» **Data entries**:
- - - - -

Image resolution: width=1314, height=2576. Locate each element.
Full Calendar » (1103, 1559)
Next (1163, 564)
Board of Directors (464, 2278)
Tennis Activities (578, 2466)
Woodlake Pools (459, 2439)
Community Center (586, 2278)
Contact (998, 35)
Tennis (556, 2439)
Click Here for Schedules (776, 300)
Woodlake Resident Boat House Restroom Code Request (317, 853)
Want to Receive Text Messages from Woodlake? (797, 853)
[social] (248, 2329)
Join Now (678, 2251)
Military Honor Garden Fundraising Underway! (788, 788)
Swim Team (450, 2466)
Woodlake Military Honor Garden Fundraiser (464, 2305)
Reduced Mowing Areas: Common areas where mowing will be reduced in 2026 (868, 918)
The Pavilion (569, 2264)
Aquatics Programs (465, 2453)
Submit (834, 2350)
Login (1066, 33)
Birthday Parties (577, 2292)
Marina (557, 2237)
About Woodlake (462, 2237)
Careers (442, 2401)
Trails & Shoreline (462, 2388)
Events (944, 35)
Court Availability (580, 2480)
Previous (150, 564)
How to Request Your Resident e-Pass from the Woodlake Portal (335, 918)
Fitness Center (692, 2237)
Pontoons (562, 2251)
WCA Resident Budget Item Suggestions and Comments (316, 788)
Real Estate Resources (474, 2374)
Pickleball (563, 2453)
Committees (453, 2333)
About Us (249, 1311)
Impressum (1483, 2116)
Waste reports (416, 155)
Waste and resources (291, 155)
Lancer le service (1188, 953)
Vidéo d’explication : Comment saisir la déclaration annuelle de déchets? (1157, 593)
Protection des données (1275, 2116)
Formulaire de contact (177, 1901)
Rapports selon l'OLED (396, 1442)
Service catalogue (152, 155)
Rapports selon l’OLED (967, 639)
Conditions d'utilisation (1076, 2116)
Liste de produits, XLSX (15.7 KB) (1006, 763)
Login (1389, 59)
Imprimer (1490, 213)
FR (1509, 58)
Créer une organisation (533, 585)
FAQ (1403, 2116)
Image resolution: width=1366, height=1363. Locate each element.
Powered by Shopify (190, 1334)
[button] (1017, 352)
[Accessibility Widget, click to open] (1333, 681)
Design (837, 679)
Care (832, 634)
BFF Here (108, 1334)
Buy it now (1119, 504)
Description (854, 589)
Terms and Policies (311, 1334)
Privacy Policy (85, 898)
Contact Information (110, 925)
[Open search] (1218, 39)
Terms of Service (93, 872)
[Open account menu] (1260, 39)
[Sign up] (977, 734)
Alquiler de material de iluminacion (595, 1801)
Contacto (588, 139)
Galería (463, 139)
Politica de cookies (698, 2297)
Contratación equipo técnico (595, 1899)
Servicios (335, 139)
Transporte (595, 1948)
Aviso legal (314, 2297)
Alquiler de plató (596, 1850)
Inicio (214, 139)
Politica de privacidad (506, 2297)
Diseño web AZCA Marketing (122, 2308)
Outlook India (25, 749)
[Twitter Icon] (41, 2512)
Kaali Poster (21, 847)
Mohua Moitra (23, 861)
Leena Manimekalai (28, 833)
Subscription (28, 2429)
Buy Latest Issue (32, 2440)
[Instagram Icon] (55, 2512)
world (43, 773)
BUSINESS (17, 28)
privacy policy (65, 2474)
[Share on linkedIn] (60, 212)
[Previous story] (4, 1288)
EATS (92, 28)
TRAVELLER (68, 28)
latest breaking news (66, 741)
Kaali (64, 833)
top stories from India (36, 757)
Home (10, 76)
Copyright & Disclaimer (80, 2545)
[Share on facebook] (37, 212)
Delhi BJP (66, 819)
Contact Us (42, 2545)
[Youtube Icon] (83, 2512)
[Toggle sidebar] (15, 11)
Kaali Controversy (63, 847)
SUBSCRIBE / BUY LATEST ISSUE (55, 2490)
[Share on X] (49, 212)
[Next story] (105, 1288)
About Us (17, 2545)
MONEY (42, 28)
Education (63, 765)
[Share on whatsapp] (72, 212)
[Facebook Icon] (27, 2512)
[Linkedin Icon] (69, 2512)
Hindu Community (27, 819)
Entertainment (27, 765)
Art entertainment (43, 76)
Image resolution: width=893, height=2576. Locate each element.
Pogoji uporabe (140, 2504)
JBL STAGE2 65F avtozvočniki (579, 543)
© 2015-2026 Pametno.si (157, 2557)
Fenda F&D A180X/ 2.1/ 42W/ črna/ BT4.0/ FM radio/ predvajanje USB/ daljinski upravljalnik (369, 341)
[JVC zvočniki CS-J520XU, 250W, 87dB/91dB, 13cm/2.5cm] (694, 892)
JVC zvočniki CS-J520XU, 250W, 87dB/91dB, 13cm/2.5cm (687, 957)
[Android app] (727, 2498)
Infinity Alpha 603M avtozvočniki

- - - - -

The records must be reproduced in full. Nothing should differ.

Image resolution: width=1314, height=2576. Locate each element.
Full Calendar » (1103, 1559)
Next (1163, 564)
Board of Directors (464, 2278)
Tennis Activities (578, 2466)
Woodlake Pools (459, 2439)
Community Center (586, 2278)
Contact (998, 35)
Tennis (556, 2439)
Click Here for Schedules (776, 300)
Woodlake Resident Boat House Restroom Code Request (317, 853)
Want to Receive Text Messages from Woodlake? (797, 853)
[social] (248, 2329)
Join Now (678, 2251)
Military Honor Garden Fundraising Underway! (788, 788)
Swim Team (450, 2466)
Woodlake Military Honor Garden Fundraiser (464, 2305)
Reduced Mowing Areas: Common areas where mowing will be reduced in 2026 (868, 918)
The Pavilion (569, 2264)
Aquatics Programs (465, 2453)
Submit (834, 2350)
Login (1066, 33)
Birthday Parties (577, 2292)
Marina (557, 2237)
About Woodlake (462, 2237)
Careers (442, 2401)
Trails & Shoreline (462, 2388)
Events (944, 35)
Court Availability (580, 2480)
Previous (150, 564)
How to Request Your Resident e-Pass from the Woodlake Portal (335, 918)
Fitness Center (692, 2237)
Pontoons (562, 2251)
WCA Resident Budget Item Suggestions and Comments (316, 788)
Real Estate Resources (474, 2374)
Pickleball (563, 2453)
Committees (453, 2333)
About Us (249, 1311)
Impressum (1483, 2116)
Waste reports (416, 155)
Waste and resources (291, 155)
Lancer le service (1188, 953)
Vidéo d’explication : Comment saisir la déclaration annuelle de déchets? (1157, 593)
Protection des données (1275, 2116)
Formulaire de contact (177, 1901)
Rapports selon l'OLED (396, 1442)
Service catalogue (152, 155)
Rapports selon l’OLED (967, 639)
Conditions d'utilisation (1076, 2116)
Liste de produits, XLSX (15.7 KB) (1006, 763)
Login (1389, 59)
Imprimer (1490, 213)
FR (1509, 58)
Créer une organisation (533, 585)
FAQ (1403, 2116)
Image resolution: width=1366, height=1363. Locate each element.
Powered by Shopify (190, 1334)
[button] (1017, 352)
[Accessibility Widget, click to open] (1333, 681)
Design (837, 679)
Care (832, 634)
BFF Here (108, 1334)
Buy it now (1119, 504)
Description (854, 589)
Terms and Policies (311, 1334)
Privacy Policy (85, 898)
Contact Information (110, 925)
[Open search] (1218, 39)
Terms of Service (93, 872)
[Open account menu] (1260, 39)
[Sign up] (977, 734)
Alquiler de material de iluminacion (595, 1801)
Contacto (588, 139)
Galería (463, 139)
Politica de cookies (698, 2297)
Contratación equipo técnico (595, 1899)
Servicios (335, 139)
Transporte (595, 1948)
Aviso legal (314, 2297)
Alquiler de plató (596, 1850)
Inicio (214, 139)
Politica de privacidad (506, 2297)
Diseño web AZCA Marketing (122, 2308)
Outlook India (25, 749)
[Twitter Icon] (41, 2512)
Kaali Poster (21, 847)
Mohua Moitra (23, 861)
Leena Manimekalai (28, 833)
Subscription (28, 2429)
Buy Latest Issue (32, 2440)
[Instagram Icon] (55, 2512)
world (43, 773)
BUSINESS (17, 28)
privacy policy (65, 2474)
[Share on linkedIn] (60, 212)
[Previous story] (4, 1288)
EATS (92, 28)
TRAVELLER (68, 28)
latest breaking news (66, 741)
Kaali (64, 833)
top stories from India (36, 757)
Home (10, 76)
Copyright & Disclaimer (80, 2545)
[Share on facebook] (37, 212)
Delhi BJP (66, 819)
Contact Us (42, 2545)
[Youtube Icon] (83, 2512)
[Toggle sidebar] (15, 11)
Kaali Controversy (63, 847)
SUBSCRIBE / BUY LATEST ISSUE (55, 2490)
[Share on X] (49, 212)
[Next story] (105, 1288)
About Us (17, 2545)
MONEY (42, 28)
Education (63, 765)
[Share on whatsapp] (72, 212)
[Facebook Icon] (27, 2512)
[Linkedin Icon] (69, 2512)
Hindu Community (27, 819)
Entertainment (27, 765)
Art entertainment (43, 76)
Image resolution: width=893, height=2576. Locate each element.
Pogoji uporabe (140, 2504)
JBL STAGE2 65F avtozvočniki (579, 543)
© 2015-2026 Pametno.si (157, 2557)
Fenda F&D A180X/ 2.1/ 42W/ črna/ BT4.0/ FM radio/ predvajanje USB/ daljinski upravljalnik (369, 341)
[JVC zvočniki CS-J520XU, 250W, 87dB/91dB, 13cm/2.5cm] (694, 892)
JVC zvočniki CS-J520XU, 250W, 87dB/91dB, 13cm/2.5cm (687, 957)
[Android app] (727, 2498)
Infinity Alpha 603M avtozvočniki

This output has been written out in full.